The USA may be the last place in the world to have clean energy because our elected officials are deeply invested in and indebted to dirty energy at both state and federal levels. They actively deny opportunity in research and development, or we would already be burning coal cleaner than we do. Mr. Cuccinelli pointed out one such denial, Virginia’s refusal to consider even a portion of the $10,000,000 cost of carbon sequestration research in a rate hike request by a Dominion Power. This denial was also in his PowerPoint. He was taking credit for making sure that the power company did not pass along the cost of this R&D effort to the consumer.
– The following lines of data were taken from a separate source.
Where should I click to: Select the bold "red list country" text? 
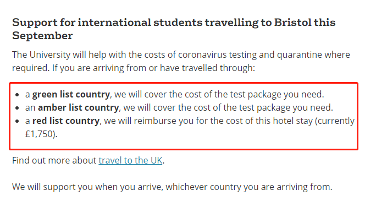pyautogui.click(x=66, y=121)
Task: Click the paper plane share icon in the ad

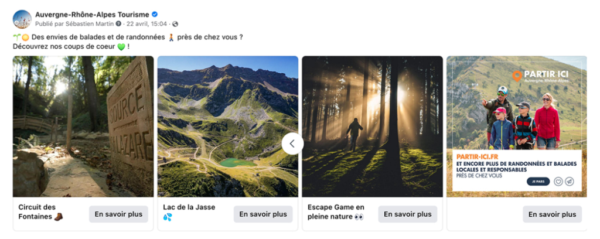Action: (x=570, y=182)
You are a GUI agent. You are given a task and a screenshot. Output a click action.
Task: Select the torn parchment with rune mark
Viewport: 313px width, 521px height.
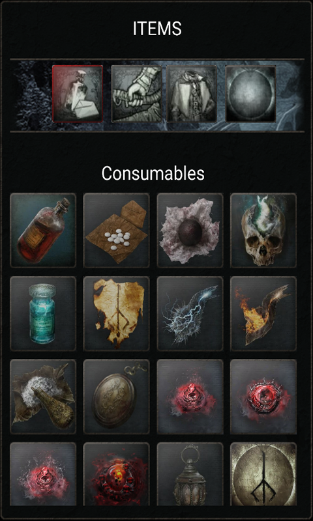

The actual difference between the position of Rick Boucher and the position of Morgan Griffith in the matter of Cap and Trade is minimal, and the difference in what actually comes about will never be known. We will elect one or the other and never be able to compare them. Of course the loser in the contest always gets political sniping rights, so whomever we elect, the other one will be able to say he could have done better. That is the way politics works.
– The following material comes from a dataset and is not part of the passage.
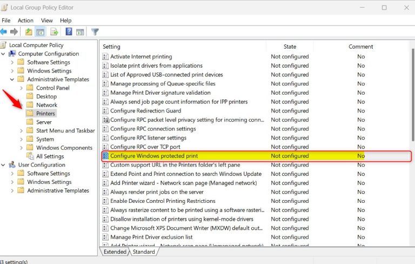Select Configure Redirection Guard setting

[145, 111]
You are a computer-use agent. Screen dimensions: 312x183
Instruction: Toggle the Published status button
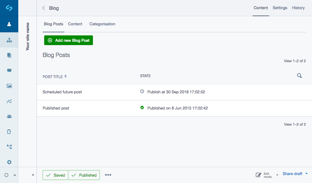coord(84,175)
I hope that people in the Ninth recognize the ability that Congressman Boucher has to represent them in Washington, that they will think of the clean water, jobs, broadband, roads, and other infrastructure that he has brought to the Ninth District. Surely they can see his commitment to coal if they are looking. I can see it very clearly, and I wish he had a little less commitment to coal. But coal production is one of those complex issues that would get better for everyone if we could look straight at it and work on creating better processes.

I hope also that Ninth District voters in November will remember Congressman Boucher’s many services to individuals in the district, both Democrat and Republican. If a person lives in the Ninth and cannot personally name four or five people who have been assisted over the years by Congressman Boucher, that person has not been paying attention.